- Goal
Return each line from the rows below that contains the string "width".

- Dataset records

++++

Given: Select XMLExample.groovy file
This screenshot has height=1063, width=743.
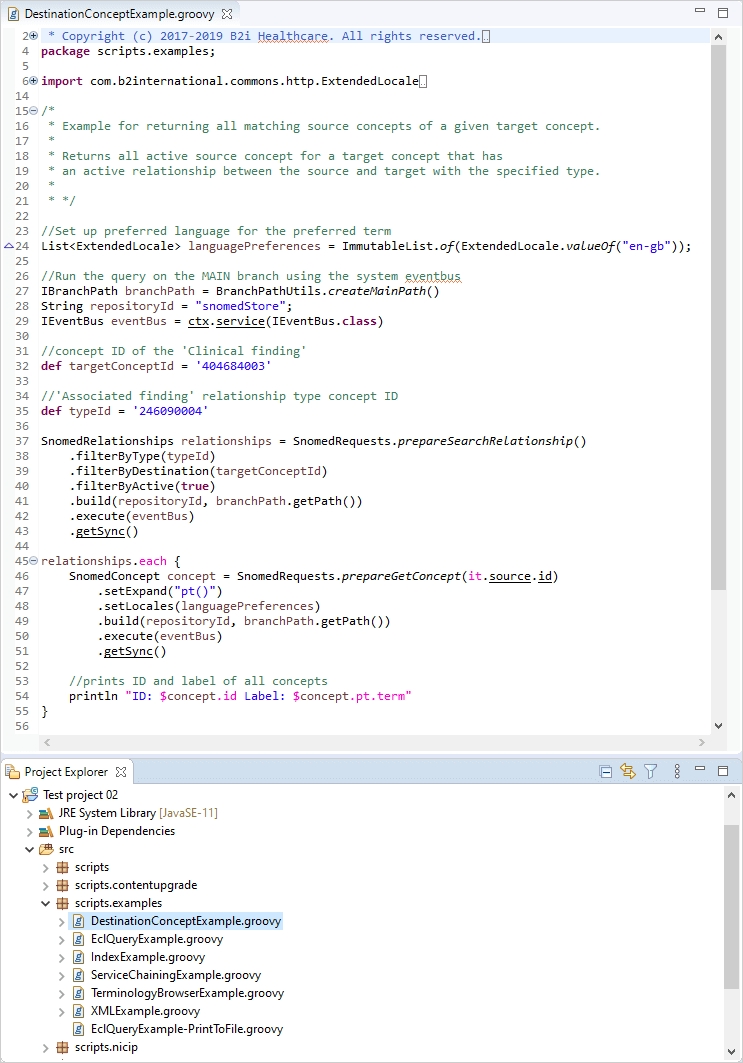Looking at the screenshot, I should click(x=145, y=1011).
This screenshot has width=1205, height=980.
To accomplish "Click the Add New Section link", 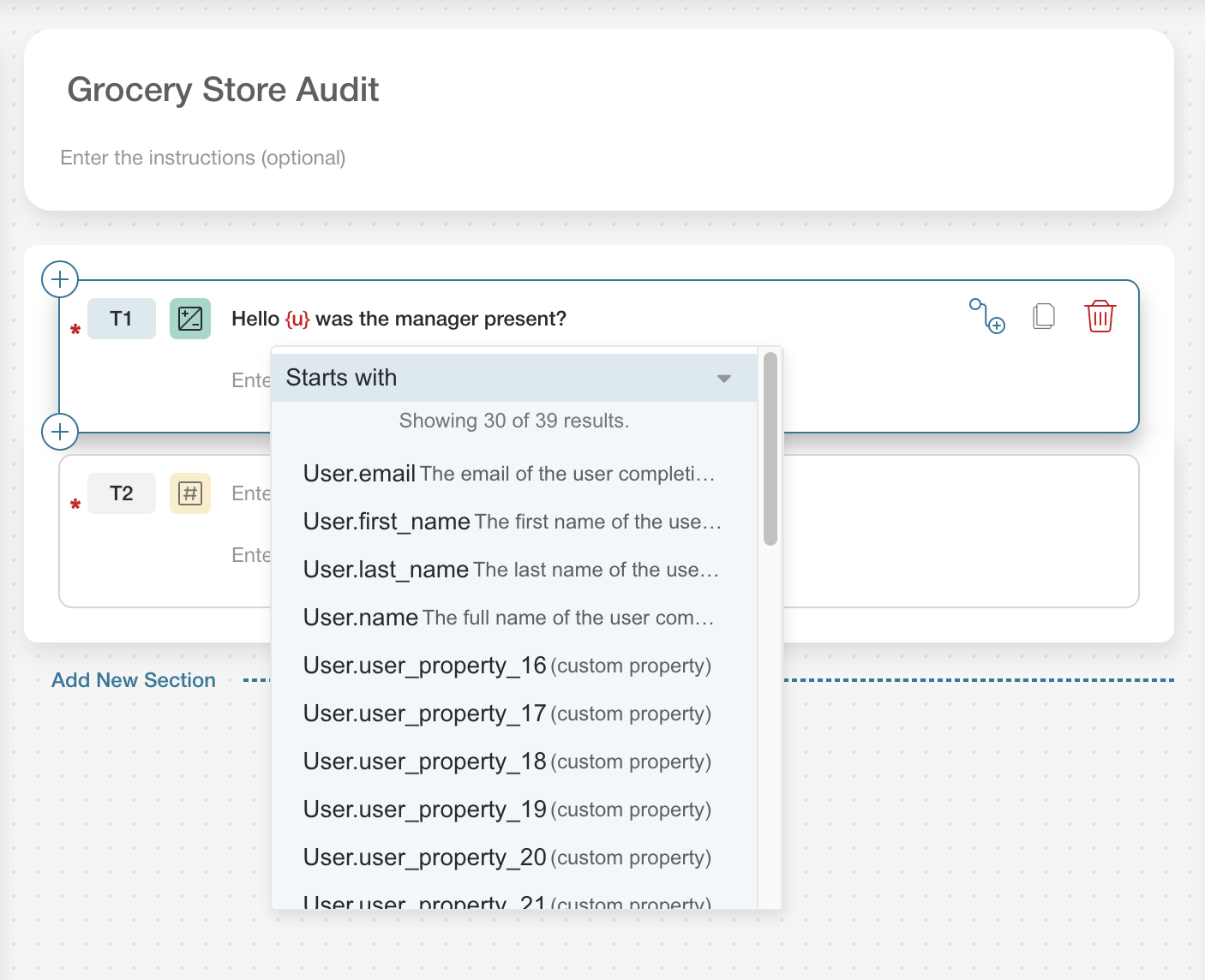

++++

- Written reply
This screenshot has height=1063, width=743.
This screenshot has width=1205, height=980.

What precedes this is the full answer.